▶ **TASK STATEMENT**
Copy the source data lines out word for word, beginning at the line containing "Click the 4450.00 price axis label" and continuing to the end of the source data. Don't include any pictures.

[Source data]

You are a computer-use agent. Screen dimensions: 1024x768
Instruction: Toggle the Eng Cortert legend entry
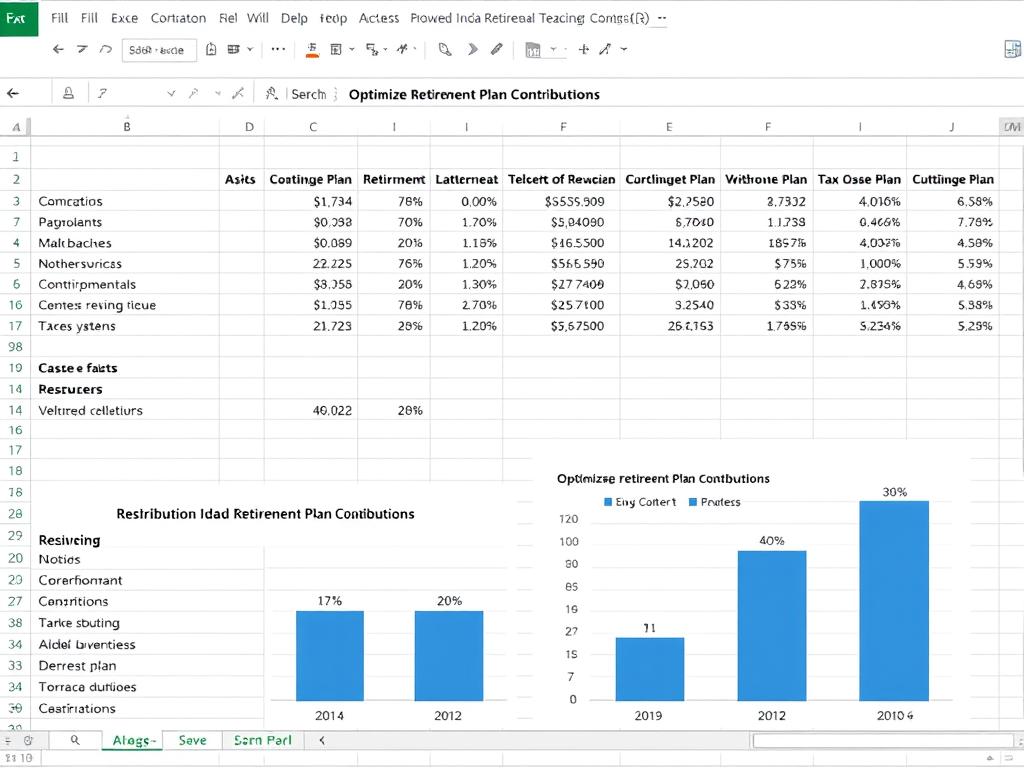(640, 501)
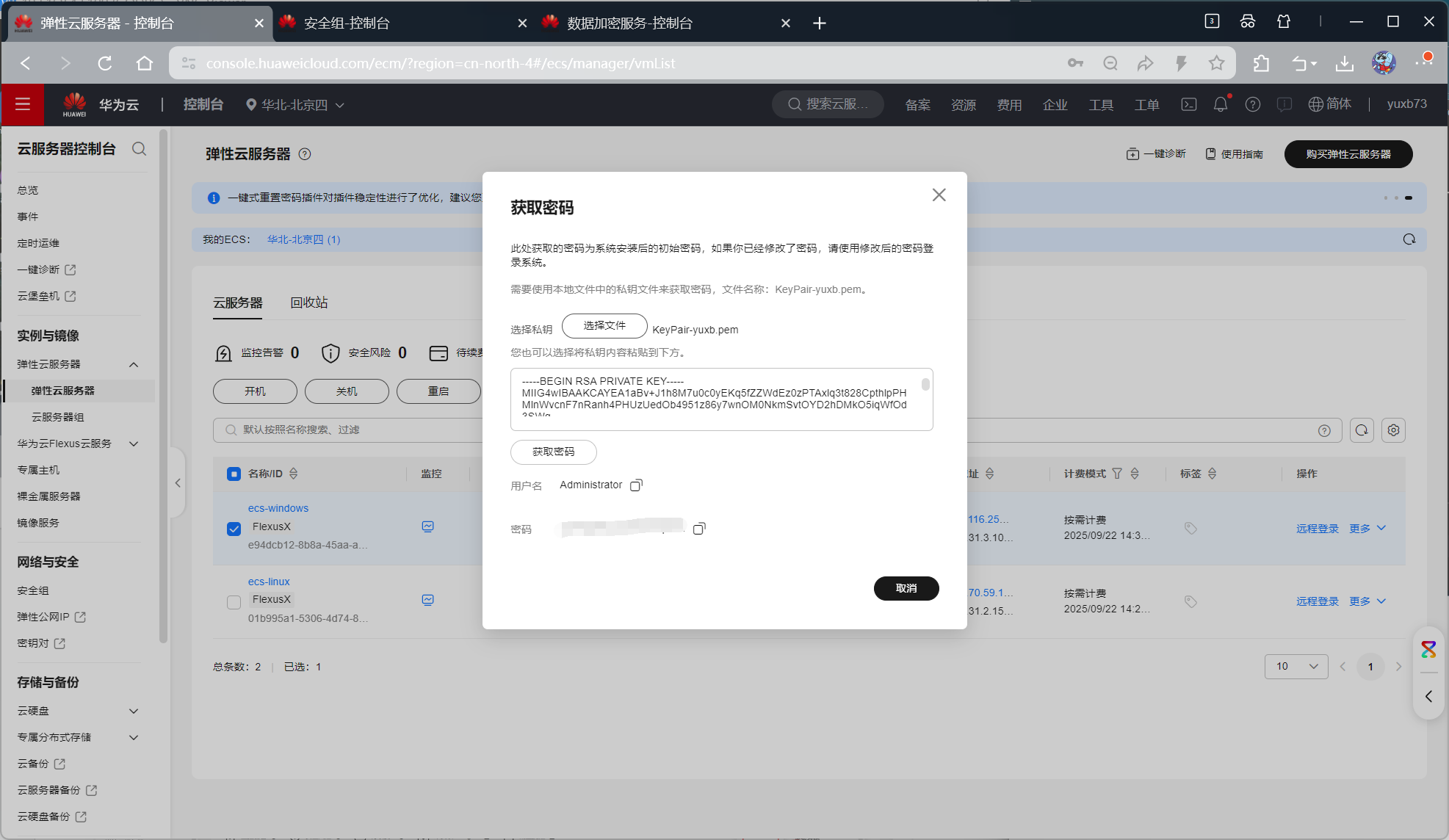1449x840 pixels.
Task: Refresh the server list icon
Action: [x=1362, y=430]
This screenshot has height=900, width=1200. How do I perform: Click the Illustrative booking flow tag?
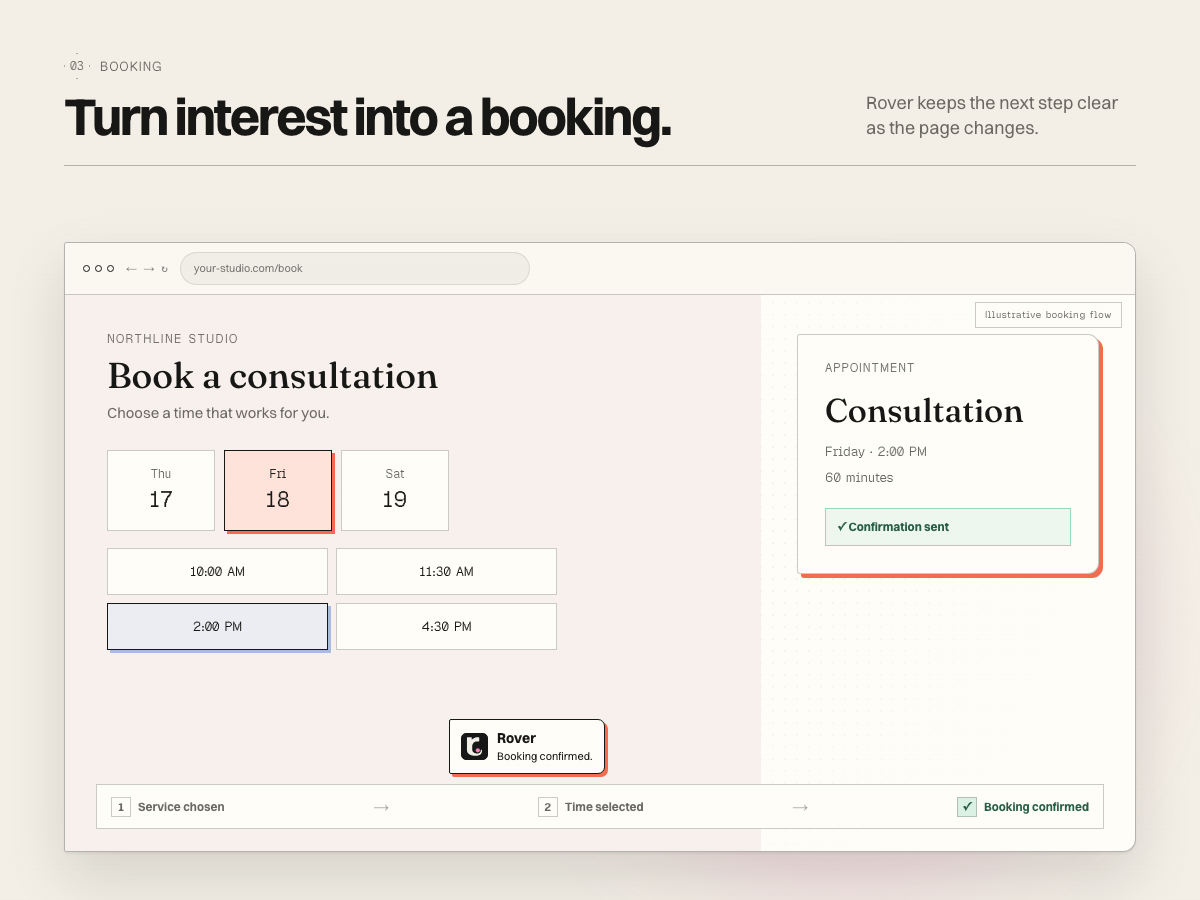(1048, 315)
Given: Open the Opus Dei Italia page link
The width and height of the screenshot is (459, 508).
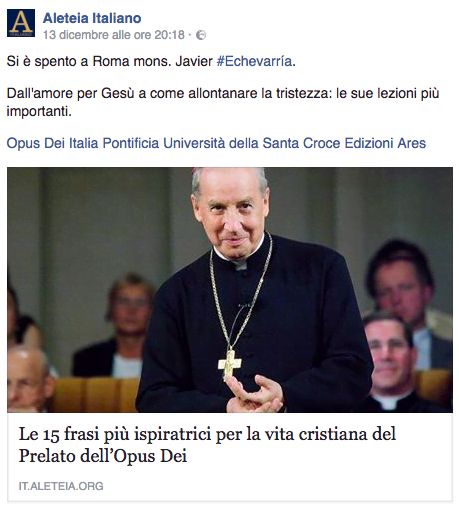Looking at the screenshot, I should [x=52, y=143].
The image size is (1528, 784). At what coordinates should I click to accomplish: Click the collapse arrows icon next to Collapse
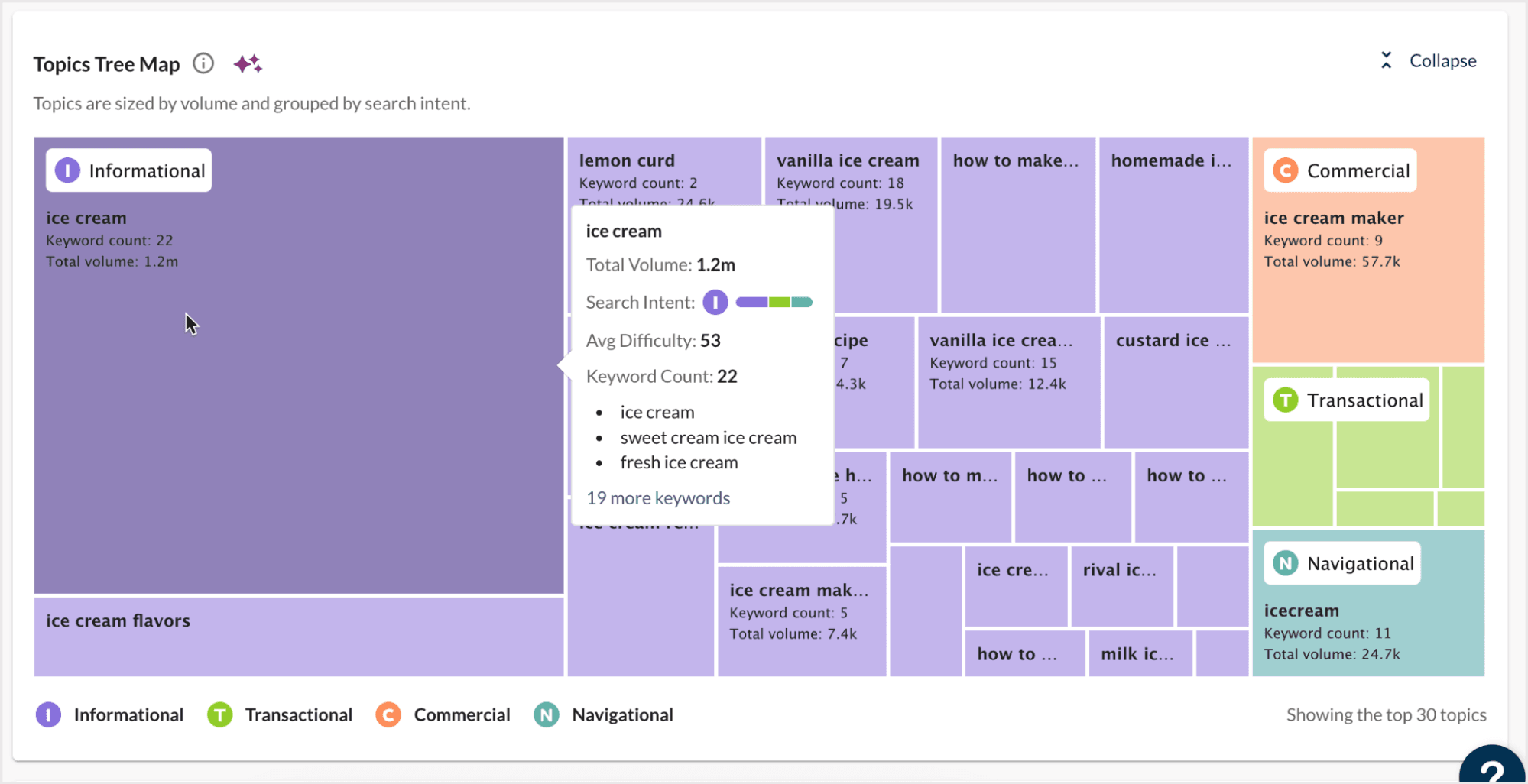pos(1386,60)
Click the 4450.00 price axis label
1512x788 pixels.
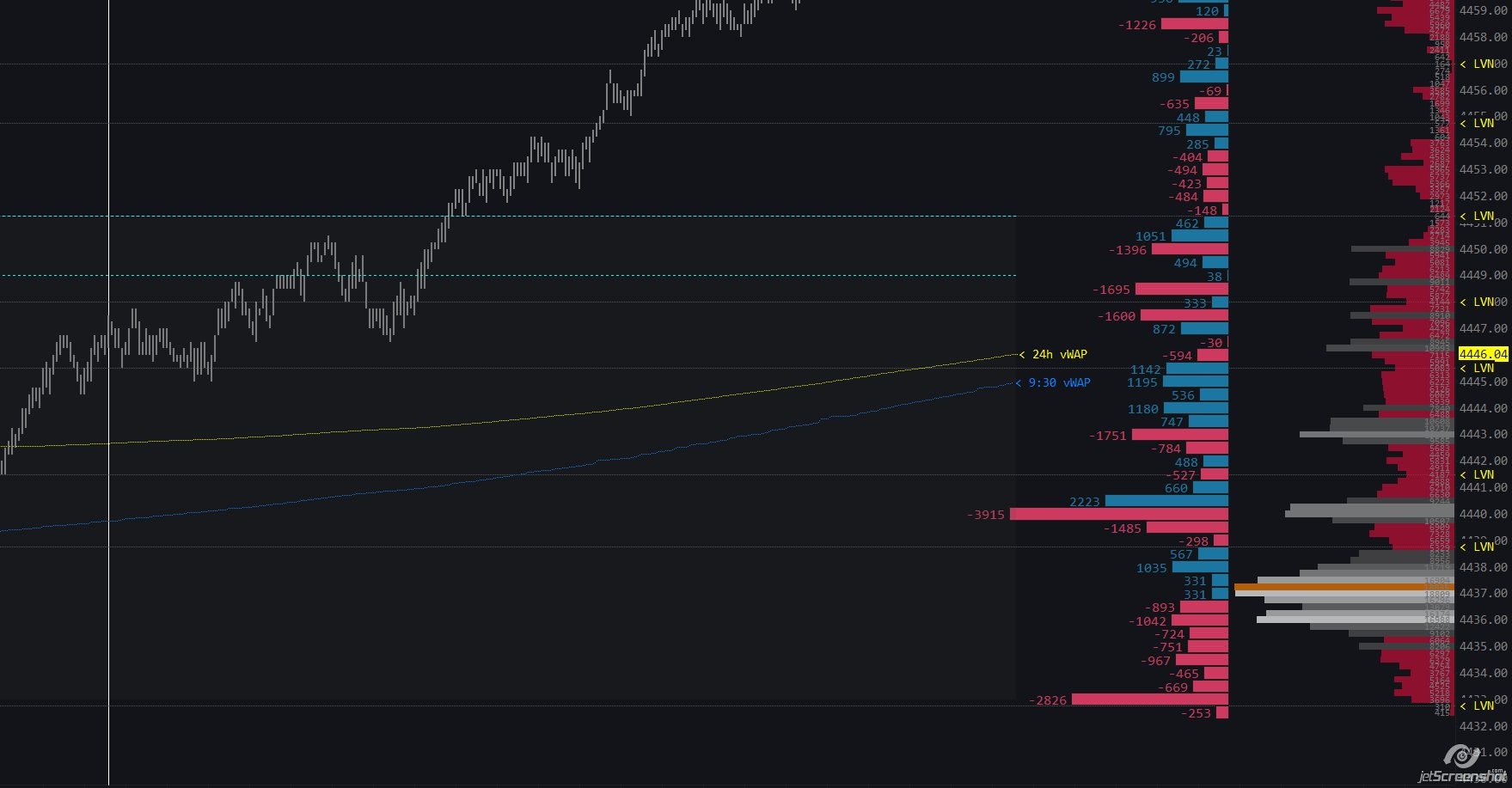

▶ **SOLUTION FOR THIS EXERCISE**
Click the 4450.00 price axis label
1512x788 pixels.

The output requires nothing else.